- Предложенный текст -
-------

Нужно, однако, с другой стороны, остерегаться несправедливого отношения к заслугам философии и математики перед физикой и чрезмерной переоценки экспериментального метода, чему, к сожалению, бывали примеры и в наши дни. Искусство производить опыты само по себе совершенно неспособно действительно двигать науку вперед. Умозрение, проникающее за пределы современного состояния опыта, будет всегда указывать путь и диктовать план для дальнейшего наблюдения. С другой стороны, наука о явлениях природы всегда будет находиться в зависимости от математики при исследовании явлений с количественной стороны.

-------

- Исходные данные -
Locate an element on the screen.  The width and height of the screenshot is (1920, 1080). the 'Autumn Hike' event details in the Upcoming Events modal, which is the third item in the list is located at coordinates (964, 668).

-------

- Задания для выполнения -
[a] Что, согласно тексту, всегда будет указывать путь и диктовать план для дальнейшего наблюдения?
[b] Почему, судя по тексту, не следует переоценивать экспериментальный метод? Ответьте в одном–трёх предложениях.
[c] Перепишите из текста без изменений фрагмент от «Нужно, однако, с» до «с количественной стороны.».
Данные никак не связаны с текстом.

- Ответы к заданиям -
[a] Умозрение, проникающее за пределы современного состояния опыта.

[b] Искусство производить опыты само по себе совершенно неспособно действительно двигать науку вперед. Путь и план для дальнейшего наблюдения указывает умозрение, проникающее за пределы современного состояния опыта.

[c]
Нужно, однако, с другой стороны, остерегаться несправедливого отношения к заслугам философии и математики перед физикой и чрезмерной переоценки экспериментального метода, чему, к сожалению, бывали примеры и в наши дни. Искусство производить опыты само по себе совершенно неспособно действительно двигать науку вперед. Умозрение, проникающее за пределы современного состояния опыта, будет всегда указывать путь и диктовать план для дальнейшего наблюдения. С другой стороны, наука о явлениях природы всегда будет находиться в зависимости от математики при исследовании явлений с количественной стороны.